Spinoza pourrait parfaitement citer les scènes de l’Idiot comme preuve de la puissance souveraine du principe de la nécessité ; Luther pourrait en illustrer son « De la volonté asservie. ».
Si Darwin avait vu l’existence sous le même aspect que Dostoïevsky,
il aurait parlé non de la loi de la conservation des espèces, mais de celle de leur destruction.
Si les historiens et les théoriciens de la connaissance avaient écouté Dostoïevsky, ils auraient remplacé le principe de la raison suffisante par celui de l’absolue déraison.
Nulle chose dans les romans de Dostoïevsky n’est déterminée par une autre.
C’est la logique de Tertullien, la logique du rêve qui y règne : « ce n’est pas honteux parce qu’il faut en avoir honte ; c’est croyable parce que ça résiste au sens ; c’est certain parce que c’est impossible. ».

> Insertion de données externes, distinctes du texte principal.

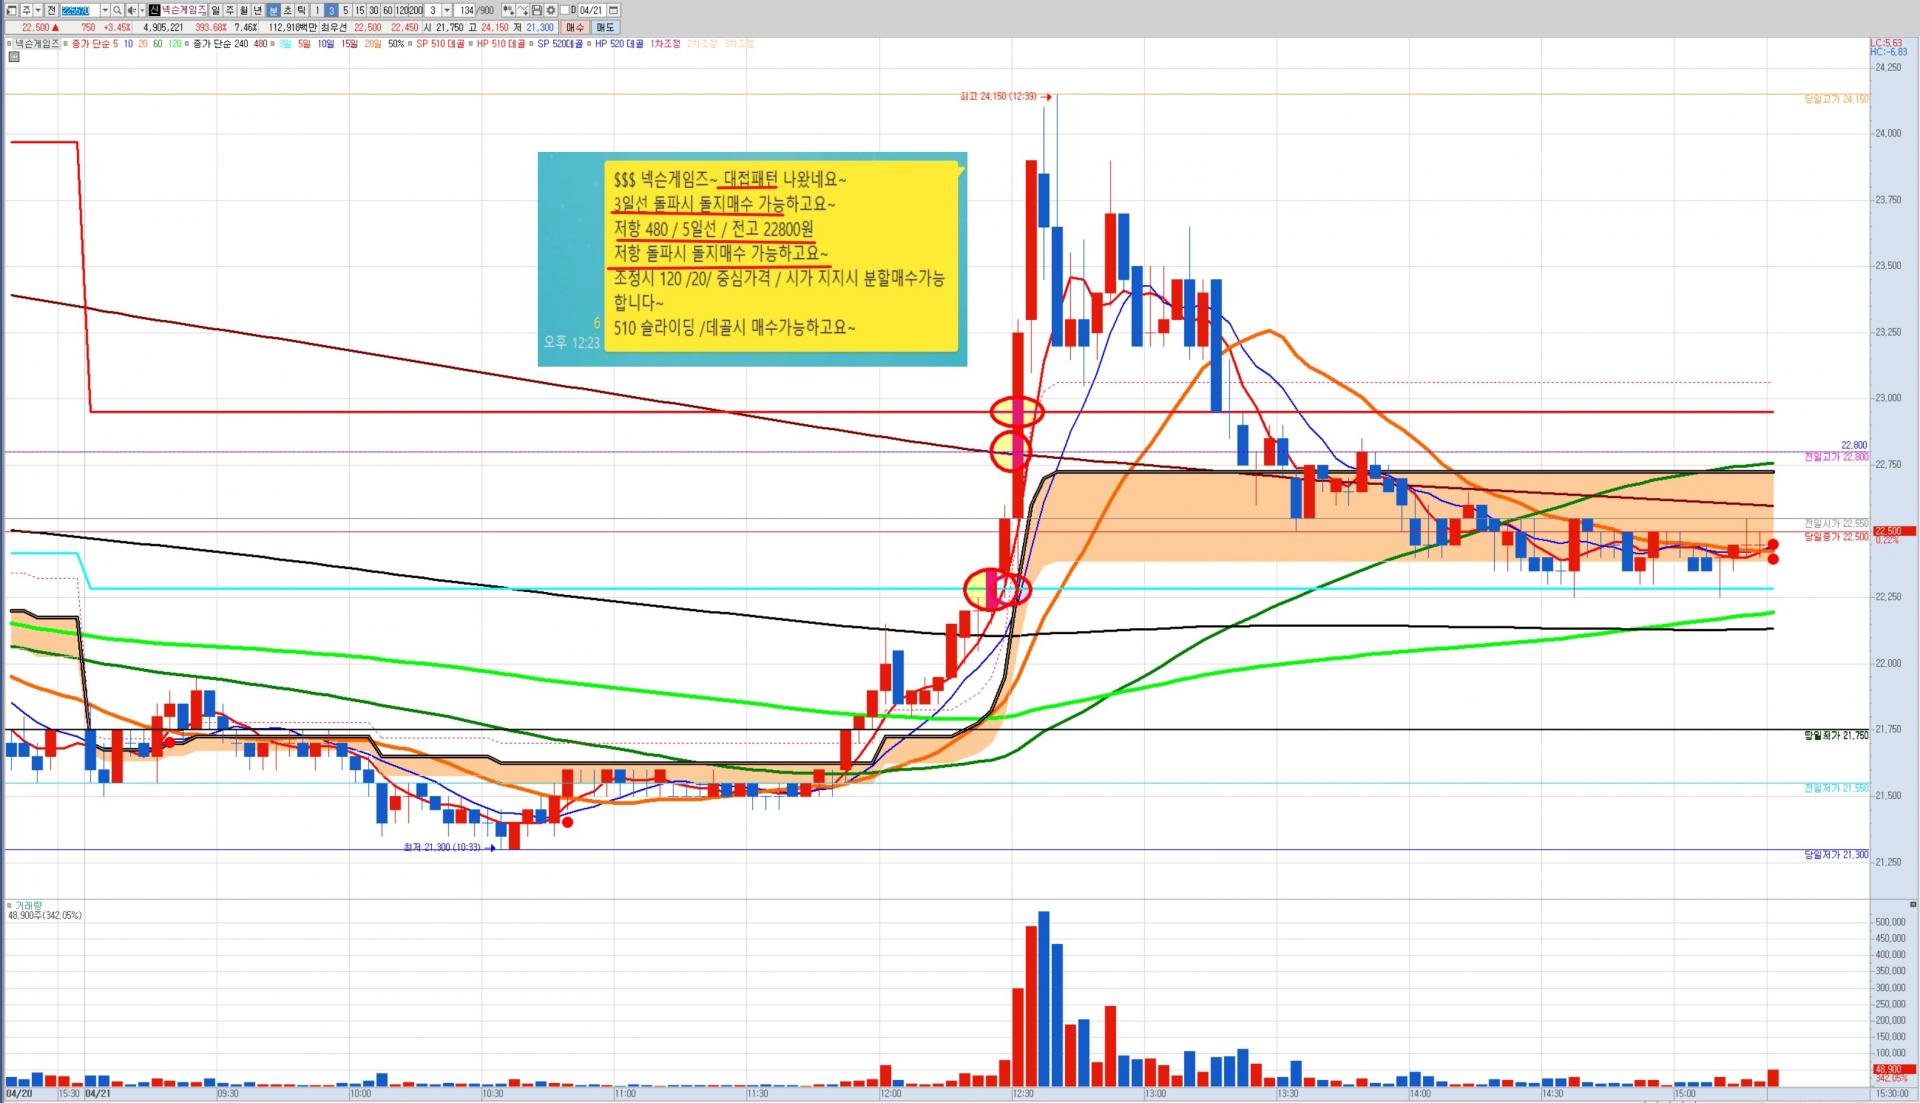
Task: Open chart settings gear icon
Action: point(551,10)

Le prince Myschkine s’occupe des affaires des autres, parce qu’il n’a pas besoin de s’en occuper ; Rogojine tue Nastassia Filipovna justement parce que c’est la chose la plus inepte qu’il eût pu faire ; Nastassia Filipovna aspire à la sainteté, parce qu’elle sait très bien qu’elle n’en approchera jamais.
Il en est de même des autres romans de Dostoïevsky : toujours des crises, toujours des extases.

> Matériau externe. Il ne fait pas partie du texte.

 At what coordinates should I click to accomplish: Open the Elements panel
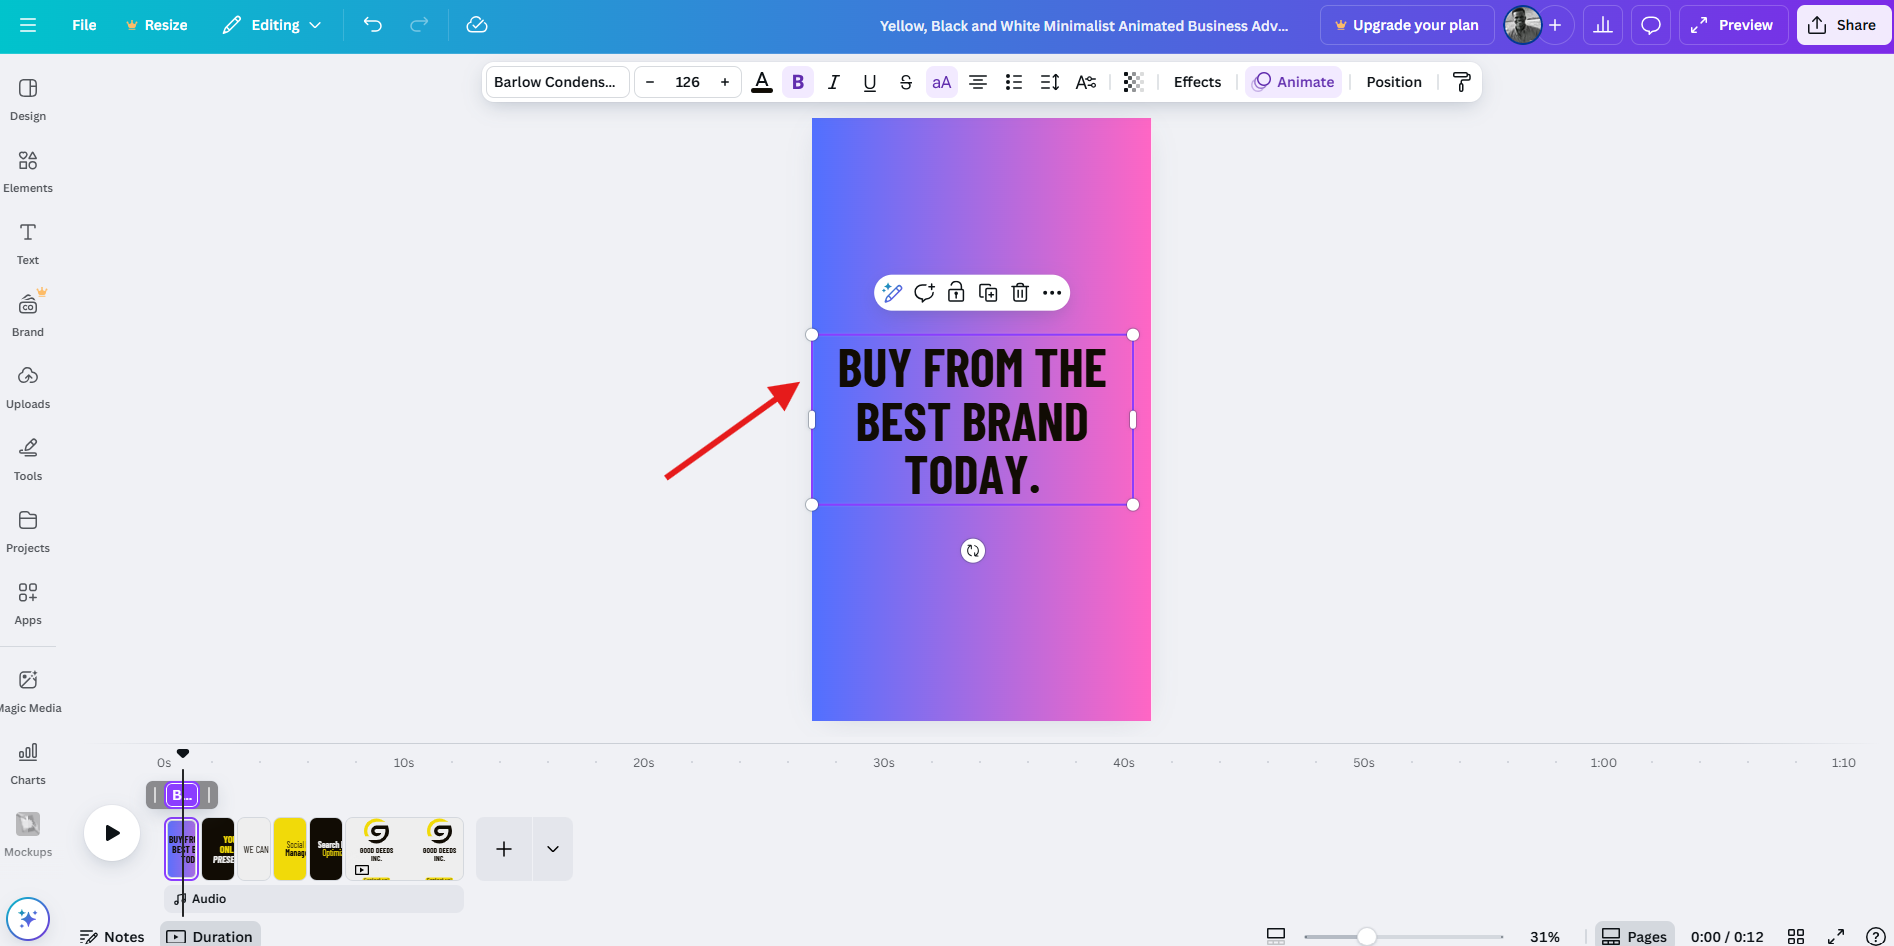point(27,168)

Tous les héros de Dostoïevsky aspirent à ce qui menace de les perdre.
Les Frères Karamazov portent en épigraphe un des versets les plus énigmatiques du 4e évangile : « Je vous le dis en vérité, si le grain de froment tombé en terre ne meurt pas, il restera seul, et s’il meurt, il portera beaucoup de fruits. » — C’est une de ces maximes au sujet desquelles Dostoïevsky dit lui-même dans les Frères Karamazov : « C’est terrible ce qu’on trouve dans ces livres (dans la Bible). Il est facile de nous les fourrer sous le nez. Qui donc les a écrits ? sont-ce vraiment des hommes ? » En effet, qui donc a pu écrire ces livres ? Des hommes ?
Et Dostoïevsky, qui a fait siennes ces pensées, est-il encore un homme ?»
Chestov, Les Révélations de la mort.